Victoria Will Shut Down All Retail, Some Manufacturing And Admin In Melbourne Metro For Six Weeks

The change will come into effect at 11.59pm on Wednesday night

Stewart Perrie

Stewart Perrie

Victorian Premier Daniel Andrews has announced which businesses will have to close in areas currently in Stage 4 lockdown.

The Melbourne and Mitchell Shire regions have been experiencing a second wave of coronavirus infections over several weeks, as health authorities try to prevent more transmissions.

The next step will be to shut down businesses that the state government has declared as non-essential.

That means all retail, some manufacturing and some administration will be forced to shut for at least six weeks in the Melbourne Metro area after the Premier declared a State of Disaster over the weekend.

The Premier said there will be some exceptions, including for Bunnings stores, where people will only be allowed to click and collect items rather than browse through the aisles.
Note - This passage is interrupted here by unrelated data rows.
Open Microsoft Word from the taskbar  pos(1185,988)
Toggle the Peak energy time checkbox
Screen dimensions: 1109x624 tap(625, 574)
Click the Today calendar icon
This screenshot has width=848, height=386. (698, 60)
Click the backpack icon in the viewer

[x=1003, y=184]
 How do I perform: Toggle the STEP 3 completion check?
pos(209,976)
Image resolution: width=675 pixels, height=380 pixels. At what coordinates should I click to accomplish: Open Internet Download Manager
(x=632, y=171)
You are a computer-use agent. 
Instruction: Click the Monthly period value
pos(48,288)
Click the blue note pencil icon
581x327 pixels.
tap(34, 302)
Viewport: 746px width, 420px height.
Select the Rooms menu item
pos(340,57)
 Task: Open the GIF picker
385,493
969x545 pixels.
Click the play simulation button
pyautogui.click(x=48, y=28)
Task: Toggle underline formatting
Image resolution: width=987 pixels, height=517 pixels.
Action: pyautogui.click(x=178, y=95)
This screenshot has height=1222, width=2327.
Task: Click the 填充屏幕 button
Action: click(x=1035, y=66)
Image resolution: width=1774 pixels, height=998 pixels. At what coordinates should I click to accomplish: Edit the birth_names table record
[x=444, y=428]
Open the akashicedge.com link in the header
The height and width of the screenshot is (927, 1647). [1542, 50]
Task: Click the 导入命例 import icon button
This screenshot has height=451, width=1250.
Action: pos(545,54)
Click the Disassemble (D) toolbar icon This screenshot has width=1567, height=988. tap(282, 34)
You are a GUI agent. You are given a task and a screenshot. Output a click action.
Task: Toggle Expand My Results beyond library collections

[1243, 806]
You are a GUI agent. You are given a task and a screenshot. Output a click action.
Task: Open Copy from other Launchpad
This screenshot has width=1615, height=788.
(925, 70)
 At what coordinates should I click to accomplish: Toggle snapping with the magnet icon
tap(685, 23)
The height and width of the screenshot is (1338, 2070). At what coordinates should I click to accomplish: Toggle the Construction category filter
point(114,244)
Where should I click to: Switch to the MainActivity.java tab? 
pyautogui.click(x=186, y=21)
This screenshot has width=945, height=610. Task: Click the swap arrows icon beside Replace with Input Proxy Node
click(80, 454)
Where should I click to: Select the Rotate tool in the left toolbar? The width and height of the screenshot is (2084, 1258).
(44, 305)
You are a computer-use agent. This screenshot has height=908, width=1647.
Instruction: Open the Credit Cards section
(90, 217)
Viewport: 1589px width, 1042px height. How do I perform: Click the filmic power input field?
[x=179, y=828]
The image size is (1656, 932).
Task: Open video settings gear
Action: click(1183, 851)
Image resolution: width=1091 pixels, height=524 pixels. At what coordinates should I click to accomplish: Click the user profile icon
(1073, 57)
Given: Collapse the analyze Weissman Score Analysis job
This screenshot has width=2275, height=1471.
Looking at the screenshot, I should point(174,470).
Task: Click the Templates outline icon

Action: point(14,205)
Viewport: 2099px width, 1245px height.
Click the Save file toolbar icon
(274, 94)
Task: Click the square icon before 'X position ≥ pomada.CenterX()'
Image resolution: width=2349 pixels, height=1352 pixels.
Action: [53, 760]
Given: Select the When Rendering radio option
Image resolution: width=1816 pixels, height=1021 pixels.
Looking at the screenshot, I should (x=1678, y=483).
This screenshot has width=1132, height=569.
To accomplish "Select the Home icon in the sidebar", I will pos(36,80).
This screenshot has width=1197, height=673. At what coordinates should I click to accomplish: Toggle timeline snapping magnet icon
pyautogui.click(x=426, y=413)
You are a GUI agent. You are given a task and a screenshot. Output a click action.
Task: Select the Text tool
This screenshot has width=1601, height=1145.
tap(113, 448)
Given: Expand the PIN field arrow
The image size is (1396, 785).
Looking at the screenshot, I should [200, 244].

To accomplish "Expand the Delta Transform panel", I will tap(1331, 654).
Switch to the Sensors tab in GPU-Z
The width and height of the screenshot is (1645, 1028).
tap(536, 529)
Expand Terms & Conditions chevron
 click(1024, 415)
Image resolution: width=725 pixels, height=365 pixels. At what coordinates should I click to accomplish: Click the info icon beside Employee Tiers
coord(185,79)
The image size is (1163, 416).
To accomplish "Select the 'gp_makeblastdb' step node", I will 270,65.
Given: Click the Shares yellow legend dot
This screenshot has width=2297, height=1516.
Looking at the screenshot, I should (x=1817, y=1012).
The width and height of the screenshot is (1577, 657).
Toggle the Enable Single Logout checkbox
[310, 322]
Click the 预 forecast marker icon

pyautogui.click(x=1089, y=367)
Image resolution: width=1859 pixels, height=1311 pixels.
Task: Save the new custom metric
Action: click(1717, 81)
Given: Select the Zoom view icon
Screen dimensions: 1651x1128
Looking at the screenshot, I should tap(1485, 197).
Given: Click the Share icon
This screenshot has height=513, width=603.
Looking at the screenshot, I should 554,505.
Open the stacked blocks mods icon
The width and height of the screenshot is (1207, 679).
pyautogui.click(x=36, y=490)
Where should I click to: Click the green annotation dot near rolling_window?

"To give you the retail example, for instance, Bunnings, you will no longer be able to go into a Bunnings store but you will be able to collect goods without making contact with anybody," he said at the press conference.

"Some of those drive-through arrangements, similar arrangements for couriers, so the home delivery model will be able to continue in a number of different retail sites, but retail will look very different."

The changes will come into effect at 11.59pm on Wednesday night.

Premier Andrews said the group of businesses who will not shut will be supermarkets, grocery stores, banks, news agencies, post offices, petrol stations, frontline response workers and alcohol shops.

"As heartbreaking as it is to close down places of employment, while I never thought that I would be telling people not to go to work, that is what we have to do in order to stop the spread of this wildly infectious virus, this deadly virus," he said.

He also encouraged people not to panic buy or stockpile food or resources, adding: "I understand that there is a sense of concern in the community and hopefully the clarity of the message today, you do not need to do that because supermarkets as well as grocery stores, the local fruit and veg, the local butcher, the baker, all of those shops, they will remain open."

A third category of work will have to be scaled back.

Meat works will move to two-third production and staff will have to wear full PPE. Construction will be split into three sections: large scale government projects will be reduced by half, large commercial building will have to reduce staff down to the practical minimum and have no more than 25 percent of their staff working, and residential construction will be reduced to five people per site.

Mr Andrews also revealed a further 429 new cases of coronavirus have been recorded since yesterday and 13 deaths.

The Department of Health and Human Services (DHHS) said 393 cases are still under investigation but 36 are linked to outbreaks or complex cases. That takes the state's overall total cases to 11,937.

Among the people who have tested positive in the previous weeks, there are 416 Victorians in hospital, including 35 people in intensive care.